RAW RECORDS –

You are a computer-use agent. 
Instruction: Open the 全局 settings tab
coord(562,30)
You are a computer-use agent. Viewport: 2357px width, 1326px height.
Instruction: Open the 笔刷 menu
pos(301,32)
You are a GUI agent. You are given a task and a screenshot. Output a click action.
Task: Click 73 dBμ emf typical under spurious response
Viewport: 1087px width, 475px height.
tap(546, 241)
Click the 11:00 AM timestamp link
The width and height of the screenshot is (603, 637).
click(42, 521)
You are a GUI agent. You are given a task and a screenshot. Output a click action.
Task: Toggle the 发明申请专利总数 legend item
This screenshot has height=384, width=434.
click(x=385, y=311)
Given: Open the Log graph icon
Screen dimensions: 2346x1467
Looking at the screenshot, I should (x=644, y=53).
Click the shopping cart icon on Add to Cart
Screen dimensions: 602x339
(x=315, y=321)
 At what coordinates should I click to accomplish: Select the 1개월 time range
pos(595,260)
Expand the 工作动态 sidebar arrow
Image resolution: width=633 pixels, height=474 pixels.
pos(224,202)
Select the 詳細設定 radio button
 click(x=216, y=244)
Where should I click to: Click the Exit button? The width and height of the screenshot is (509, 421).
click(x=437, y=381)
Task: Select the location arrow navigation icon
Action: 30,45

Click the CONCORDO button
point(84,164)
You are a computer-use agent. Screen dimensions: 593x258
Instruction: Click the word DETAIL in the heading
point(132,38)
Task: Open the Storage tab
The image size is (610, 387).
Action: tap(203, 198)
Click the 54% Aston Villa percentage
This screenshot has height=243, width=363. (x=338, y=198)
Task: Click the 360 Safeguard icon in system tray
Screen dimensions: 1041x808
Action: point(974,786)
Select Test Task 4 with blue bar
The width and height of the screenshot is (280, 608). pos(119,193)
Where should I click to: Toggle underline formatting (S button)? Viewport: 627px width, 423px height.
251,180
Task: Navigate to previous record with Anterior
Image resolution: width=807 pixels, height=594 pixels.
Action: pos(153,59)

PROBLEM – Retype all of the material above, line for line, without changing anything.

WORKED SOLUTION –
You are a computer-use agent. 
Instruction: Open the 全局 settings tab
coord(562,30)
You are a computer-use agent. Viewport: 2357px width, 1326px height.
Instruction: Open the 笔刷 menu
pos(301,32)
You are a GUI agent. You are given a task and a screenshot. Output a click action.
Task: Click 73 dBμ emf typical under spurious response
Viewport: 1087px width, 475px height.
tap(546, 241)
Click the 11:00 AM timestamp link
The width and height of the screenshot is (603, 637).
click(42, 521)
You are a GUI agent. You are given a task and a screenshot. Output a click action.
Task: Toggle the 发明申请专利总数 legend item
This screenshot has height=384, width=434.
click(x=385, y=311)
Given: Open the Log graph icon
Screen dimensions: 2346x1467
Looking at the screenshot, I should (x=644, y=53).
Click the shopping cart icon on Add to Cart
Screen dimensions: 602x339
(x=315, y=321)
 At what coordinates should I click to accomplish: Select the 1개월 time range
pos(595,260)
Expand the 工作动态 sidebar arrow
Image resolution: width=633 pixels, height=474 pixels.
pos(224,202)
Select the 詳細設定 radio button
 click(x=216, y=244)
Where should I click to: Click the Exit button? The width and height of the screenshot is (509, 421).
click(x=437, y=381)
Task: Select the location arrow navigation icon
Action: 30,45

Click the CONCORDO button
point(84,164)
You are a computer-use agent. Screen dimensions: 593x258
Instruction: Click the word DETAIL in the heading
point(132,38)
Task: Open the Storage tab
The image size is (610, 387).
Action: tap(203, 198)
Click the 54% Aston Villa percentage
This screenshot has height=243, width=363. (x=338, y=198)
Task: Click the 360 Safeguard icon in system tray
Screen dimensions: 1041x808
Action: point(974,786)
Select Test Task 4 with blue bar
The width and height of the screenshot is (280, 608). pos(119,193)
Where should I click to: Toggle underline formatting (S button)? Viewport: 627px width, 423px height.
251,180
Task: Navigate to previous record with Anterior
Image resolution: width=807 pixels, height=594 pixels.
Action: pos(153,59)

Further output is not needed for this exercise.